Após uma crise intensa de soluços, Jair Bolsonaro passou por um bloqueio do nervo frênico direito no sábado (27) e deve realizar o mesmo procedimento no lado esquerdo nesta segunda-feira (29). A medida foi adotada após medicamentos não controlarem os sintomas, que ocorrem há meses.
O que aconteceu
O ex-presidente Jair Bolsonaro está internado no hospital DF Star, em Brasília, desde a semana passada, inicialmente para tratar uma hérnia. Durante a internação, apresentou uma forte crise de soluços, o que levou a equipe médica a optar pelo bloqueio do nervo frênico, responsável pelo controle do diafragma.
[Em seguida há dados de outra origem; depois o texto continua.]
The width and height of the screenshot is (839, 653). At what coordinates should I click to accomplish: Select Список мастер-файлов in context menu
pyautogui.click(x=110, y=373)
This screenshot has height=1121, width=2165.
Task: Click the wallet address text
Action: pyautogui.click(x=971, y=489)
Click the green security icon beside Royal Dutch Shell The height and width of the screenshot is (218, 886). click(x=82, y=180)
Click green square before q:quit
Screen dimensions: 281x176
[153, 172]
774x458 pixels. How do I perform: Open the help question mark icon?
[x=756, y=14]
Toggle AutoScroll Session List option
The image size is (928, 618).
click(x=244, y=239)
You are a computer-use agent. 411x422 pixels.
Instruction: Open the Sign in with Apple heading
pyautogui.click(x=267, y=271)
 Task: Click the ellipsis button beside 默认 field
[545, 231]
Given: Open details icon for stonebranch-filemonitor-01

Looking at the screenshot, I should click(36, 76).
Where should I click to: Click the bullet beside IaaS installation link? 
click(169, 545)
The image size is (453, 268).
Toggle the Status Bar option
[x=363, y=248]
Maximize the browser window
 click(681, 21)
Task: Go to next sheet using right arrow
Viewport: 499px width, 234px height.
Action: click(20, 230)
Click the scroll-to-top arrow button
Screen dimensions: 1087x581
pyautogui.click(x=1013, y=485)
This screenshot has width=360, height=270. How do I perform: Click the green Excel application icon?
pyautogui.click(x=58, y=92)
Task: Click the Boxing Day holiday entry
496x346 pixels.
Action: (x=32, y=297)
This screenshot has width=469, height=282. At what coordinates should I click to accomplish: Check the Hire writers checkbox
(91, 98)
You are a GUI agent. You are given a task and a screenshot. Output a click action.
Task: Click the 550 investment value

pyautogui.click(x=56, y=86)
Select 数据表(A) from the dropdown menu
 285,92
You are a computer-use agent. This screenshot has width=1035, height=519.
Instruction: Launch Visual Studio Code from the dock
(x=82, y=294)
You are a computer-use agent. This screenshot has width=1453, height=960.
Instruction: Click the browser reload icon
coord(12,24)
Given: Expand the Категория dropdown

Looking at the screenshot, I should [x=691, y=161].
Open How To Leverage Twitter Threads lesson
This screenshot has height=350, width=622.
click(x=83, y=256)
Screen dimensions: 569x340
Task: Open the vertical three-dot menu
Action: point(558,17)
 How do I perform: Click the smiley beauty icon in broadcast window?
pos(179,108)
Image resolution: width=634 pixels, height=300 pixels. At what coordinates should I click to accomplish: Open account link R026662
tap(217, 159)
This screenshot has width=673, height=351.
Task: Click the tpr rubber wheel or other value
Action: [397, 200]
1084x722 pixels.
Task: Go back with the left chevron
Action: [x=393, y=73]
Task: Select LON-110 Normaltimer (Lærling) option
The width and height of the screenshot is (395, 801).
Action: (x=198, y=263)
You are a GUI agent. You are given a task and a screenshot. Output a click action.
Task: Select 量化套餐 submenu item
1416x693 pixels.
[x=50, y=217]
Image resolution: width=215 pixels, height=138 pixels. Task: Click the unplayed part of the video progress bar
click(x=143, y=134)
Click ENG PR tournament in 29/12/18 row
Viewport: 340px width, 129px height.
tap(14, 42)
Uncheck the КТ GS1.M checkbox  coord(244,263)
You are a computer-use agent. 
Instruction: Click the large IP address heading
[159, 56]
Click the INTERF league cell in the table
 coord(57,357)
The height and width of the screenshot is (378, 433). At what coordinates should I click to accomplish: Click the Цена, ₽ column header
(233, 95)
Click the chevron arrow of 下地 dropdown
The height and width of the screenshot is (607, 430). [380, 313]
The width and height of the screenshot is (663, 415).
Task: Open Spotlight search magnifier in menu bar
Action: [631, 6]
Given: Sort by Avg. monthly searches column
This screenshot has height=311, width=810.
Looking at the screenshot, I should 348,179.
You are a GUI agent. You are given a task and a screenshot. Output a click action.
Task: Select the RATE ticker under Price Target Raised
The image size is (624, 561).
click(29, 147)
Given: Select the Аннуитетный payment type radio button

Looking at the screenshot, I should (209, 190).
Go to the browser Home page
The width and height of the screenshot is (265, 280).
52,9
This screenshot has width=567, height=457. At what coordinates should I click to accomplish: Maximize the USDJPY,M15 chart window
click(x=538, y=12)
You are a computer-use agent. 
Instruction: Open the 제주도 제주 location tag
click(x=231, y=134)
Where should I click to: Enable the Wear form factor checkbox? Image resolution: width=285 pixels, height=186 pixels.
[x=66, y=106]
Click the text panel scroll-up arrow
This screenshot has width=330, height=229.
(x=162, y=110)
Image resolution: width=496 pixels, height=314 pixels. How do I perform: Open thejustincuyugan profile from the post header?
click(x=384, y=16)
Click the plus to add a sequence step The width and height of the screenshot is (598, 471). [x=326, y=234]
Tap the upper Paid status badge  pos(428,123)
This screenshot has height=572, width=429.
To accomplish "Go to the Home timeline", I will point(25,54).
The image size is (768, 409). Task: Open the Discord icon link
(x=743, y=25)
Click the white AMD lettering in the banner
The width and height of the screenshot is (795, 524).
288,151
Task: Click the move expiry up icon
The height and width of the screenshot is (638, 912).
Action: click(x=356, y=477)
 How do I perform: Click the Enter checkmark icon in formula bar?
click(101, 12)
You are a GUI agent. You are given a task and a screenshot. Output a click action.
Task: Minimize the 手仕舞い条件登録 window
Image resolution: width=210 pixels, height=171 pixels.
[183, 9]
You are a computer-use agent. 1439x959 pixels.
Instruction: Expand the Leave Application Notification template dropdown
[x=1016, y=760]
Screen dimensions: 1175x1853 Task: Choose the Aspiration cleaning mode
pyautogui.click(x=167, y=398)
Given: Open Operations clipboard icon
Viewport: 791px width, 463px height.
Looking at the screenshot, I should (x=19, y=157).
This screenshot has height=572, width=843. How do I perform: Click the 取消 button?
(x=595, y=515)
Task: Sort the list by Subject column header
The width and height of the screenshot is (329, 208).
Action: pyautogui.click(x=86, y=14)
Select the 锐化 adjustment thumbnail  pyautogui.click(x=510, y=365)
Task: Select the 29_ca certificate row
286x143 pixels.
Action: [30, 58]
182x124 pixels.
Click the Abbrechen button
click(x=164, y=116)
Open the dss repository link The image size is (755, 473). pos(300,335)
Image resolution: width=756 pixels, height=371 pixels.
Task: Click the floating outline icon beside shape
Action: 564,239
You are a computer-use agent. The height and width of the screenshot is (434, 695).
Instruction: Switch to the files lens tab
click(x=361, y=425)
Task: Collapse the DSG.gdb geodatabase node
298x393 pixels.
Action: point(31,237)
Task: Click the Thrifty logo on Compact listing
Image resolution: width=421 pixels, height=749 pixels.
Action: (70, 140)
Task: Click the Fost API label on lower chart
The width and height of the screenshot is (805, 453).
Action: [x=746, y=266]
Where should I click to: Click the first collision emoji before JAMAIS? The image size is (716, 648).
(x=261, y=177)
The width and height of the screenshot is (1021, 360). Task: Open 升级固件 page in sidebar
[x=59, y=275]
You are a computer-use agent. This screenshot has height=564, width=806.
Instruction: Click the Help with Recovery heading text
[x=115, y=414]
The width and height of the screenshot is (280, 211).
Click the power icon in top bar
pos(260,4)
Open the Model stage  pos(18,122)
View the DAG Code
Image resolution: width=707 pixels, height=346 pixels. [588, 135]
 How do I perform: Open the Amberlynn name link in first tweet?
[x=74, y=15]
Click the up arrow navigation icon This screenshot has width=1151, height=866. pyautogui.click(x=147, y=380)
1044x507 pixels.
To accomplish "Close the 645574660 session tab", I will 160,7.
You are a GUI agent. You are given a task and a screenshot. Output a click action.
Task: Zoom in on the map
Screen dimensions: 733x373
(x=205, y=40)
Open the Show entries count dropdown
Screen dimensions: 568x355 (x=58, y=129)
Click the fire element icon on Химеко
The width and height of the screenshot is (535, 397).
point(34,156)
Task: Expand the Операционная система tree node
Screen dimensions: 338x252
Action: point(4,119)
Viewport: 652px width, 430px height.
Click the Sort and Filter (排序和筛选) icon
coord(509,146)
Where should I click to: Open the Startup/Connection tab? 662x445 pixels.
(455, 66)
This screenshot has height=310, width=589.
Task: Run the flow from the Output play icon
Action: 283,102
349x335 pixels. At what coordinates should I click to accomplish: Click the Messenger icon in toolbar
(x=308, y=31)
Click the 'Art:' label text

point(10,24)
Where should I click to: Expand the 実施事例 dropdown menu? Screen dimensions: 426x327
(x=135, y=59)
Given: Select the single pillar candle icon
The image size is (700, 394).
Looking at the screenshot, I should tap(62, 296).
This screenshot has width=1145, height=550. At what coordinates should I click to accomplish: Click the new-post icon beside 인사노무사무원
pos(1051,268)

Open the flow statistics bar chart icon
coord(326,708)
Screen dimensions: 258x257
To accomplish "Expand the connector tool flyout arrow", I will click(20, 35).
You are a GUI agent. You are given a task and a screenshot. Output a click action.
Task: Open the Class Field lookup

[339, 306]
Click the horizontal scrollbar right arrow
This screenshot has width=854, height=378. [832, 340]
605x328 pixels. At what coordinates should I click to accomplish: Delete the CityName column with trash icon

No sábado (27), foi realizado o bloqueio do nervo frênico direito. A intervenção no lado esquerdo está prevista para a tarde desta segunda-feira (29). O procedimento consiste na aplicação local de anestésico e, no caso de Bolsonaro, também de um corticóide, com o objetivo de interromper temporariamente os impulsos nervosos que causam os espasmos do diafragma.
O bloqueio não é cirúrgico. Com o paciente sedado, o nervo é localizado por ultrassom e, em seguida, é feita uma punção para aplicação da medicação. Como o diafragma atua diretamente na respiração, o procedimento é feito em duas etapas e exige monitoramento da oxigenação e da frequência cardíaca.
Segundo o radiologista intervencionista Mateus Saldanha, efeitos colaterais como falta de ar podem ocorrer, devido ao aumento da pressão abdominal. Há ainda o risco de a medicação atingir o plexo braquial, o que pode afetar temporariamente os movimentos dos braços.
Após a conclusão do bloqueio, Bolsonaro deverá permanecer em observação por pelo menos 48 horas. Se a recuperação for satisfatória, a previsão é de alta na quarta-feira (31), quando retornará à carceragem da Polícia Federal no Distrito Federal. O ex-presidente passa por tratamentos frequentes em razão das complicações decorrentes da facada sofrida em 2018.